Do backoffice à experiência do cliente: como a IA está redesenhando a logística de pedidos
Tecnologia passa a integrar decisões operacionais e jornada do consumidor, elevando eficiência e impacto na experiência de entrega
A inteligência artificial está deixando de ser apenas uma ferramenta de eficiência operacional para assumir um papel estratégico na experiência do cliente. Segundo pesquisa da Boston Consulting Group (BCG), mais de 40% dos embarcadores já esperam que operadores logísticos ofereçam soluções baseadas em IA, um indicativo de que tecnologia e nível de serviço passaram a caminhar juntos na logística de pedidos, processo conhecido como fulfillment.
Esse movimento marca uma virada estrutural no setor. Não se trata mais apenas de reduzir custos ou otimizar rotas, mas de transformar dados em decisões que impactam diretamente a percepção do consumidor, desde a disponibilidade do produto até o cumprimento dos prazos de entrega.
Na prática, empresas que adotam IA já registram redução de até 15% nos custos logísticos e diminuição de 35% nos níveis de estoque. Esses sistemas processam volumes massivos de dados em tempo real para prever a sazonalidade e otimizar a alocação de produtos nos centros de distribuição. Isso resulta em operações mais enxutas, eliminando gargalos que antes só eram percebidos após a falha ocorrer.
Mas controlar custos é apenas metade da equação. O verdadeiro valor emerge quando a IA converte dados brutos em decisões. Paulo Lelis, sócio-CIO da Lope Digital Commerce, avalia que o setor vive um momento de consolidação técnica que permite aprimorar modelos preditivos.
“A tecnologia não substitui a expertise humana, mas oferece a base de dados necessária para decisões mais rápidas. Conseguimos antecipar demandas e evitar rupturas antes que elas impactem o consumidor, garantindo o cumprimento rigoroso dos prazos”, analisa o executivo.
Essa precisão redefine a relação com o cliente final. Segundo relatório da SOTI, 73% dos consumidores afirmam que uma entrega ruim os tornaria menos propensos a comprar novamente daquele varejista.
“Nesse cenário, a área deixa de ser vista apenas como um centro de custo para atuar como alavanca de retenção. A IA nos dá a agilidade necessária para que a experiência de entrega seja tão positiva quanto a de compra, transformando a performance operacional em vantagem competitiva”, complementa Lelis.

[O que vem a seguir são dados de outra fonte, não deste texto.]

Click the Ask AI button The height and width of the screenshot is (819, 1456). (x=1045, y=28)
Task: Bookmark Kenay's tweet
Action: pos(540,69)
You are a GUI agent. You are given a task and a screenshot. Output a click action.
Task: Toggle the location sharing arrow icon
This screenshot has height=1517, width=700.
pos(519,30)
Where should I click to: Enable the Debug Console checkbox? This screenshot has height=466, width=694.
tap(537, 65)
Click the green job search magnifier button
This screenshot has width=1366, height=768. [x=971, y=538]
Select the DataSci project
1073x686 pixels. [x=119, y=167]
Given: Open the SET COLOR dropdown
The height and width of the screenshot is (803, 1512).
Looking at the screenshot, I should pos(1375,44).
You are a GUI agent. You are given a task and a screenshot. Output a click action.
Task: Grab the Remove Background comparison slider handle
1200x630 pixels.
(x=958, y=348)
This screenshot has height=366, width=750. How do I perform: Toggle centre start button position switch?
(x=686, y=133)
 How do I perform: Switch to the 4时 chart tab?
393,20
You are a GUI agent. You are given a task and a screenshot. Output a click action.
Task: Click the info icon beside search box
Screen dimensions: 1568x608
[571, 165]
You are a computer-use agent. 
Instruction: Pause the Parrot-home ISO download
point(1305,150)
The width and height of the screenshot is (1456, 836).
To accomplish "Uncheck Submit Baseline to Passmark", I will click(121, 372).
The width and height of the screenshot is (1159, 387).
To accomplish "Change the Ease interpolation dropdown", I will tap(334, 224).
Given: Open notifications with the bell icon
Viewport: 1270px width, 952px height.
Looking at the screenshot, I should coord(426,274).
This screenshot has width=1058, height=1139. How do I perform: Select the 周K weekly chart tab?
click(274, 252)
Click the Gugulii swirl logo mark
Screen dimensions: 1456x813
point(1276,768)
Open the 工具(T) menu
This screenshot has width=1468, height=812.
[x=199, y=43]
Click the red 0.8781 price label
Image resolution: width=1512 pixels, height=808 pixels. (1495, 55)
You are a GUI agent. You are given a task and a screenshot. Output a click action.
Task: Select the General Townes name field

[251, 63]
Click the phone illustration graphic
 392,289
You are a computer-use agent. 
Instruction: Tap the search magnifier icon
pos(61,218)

A expectativa do mercado é que essa maturação continue acelerada, podendo elevar a produtividade do setor em mais de 40% até 2035, segundo a OpenXcell. Com a transformação digital avançando, a inteligência artificial se consolida como infraestrutura essencial para uma logística centrada no cliente, financeiramente mais eficiente e capaz de sustentar negócios estratégicos.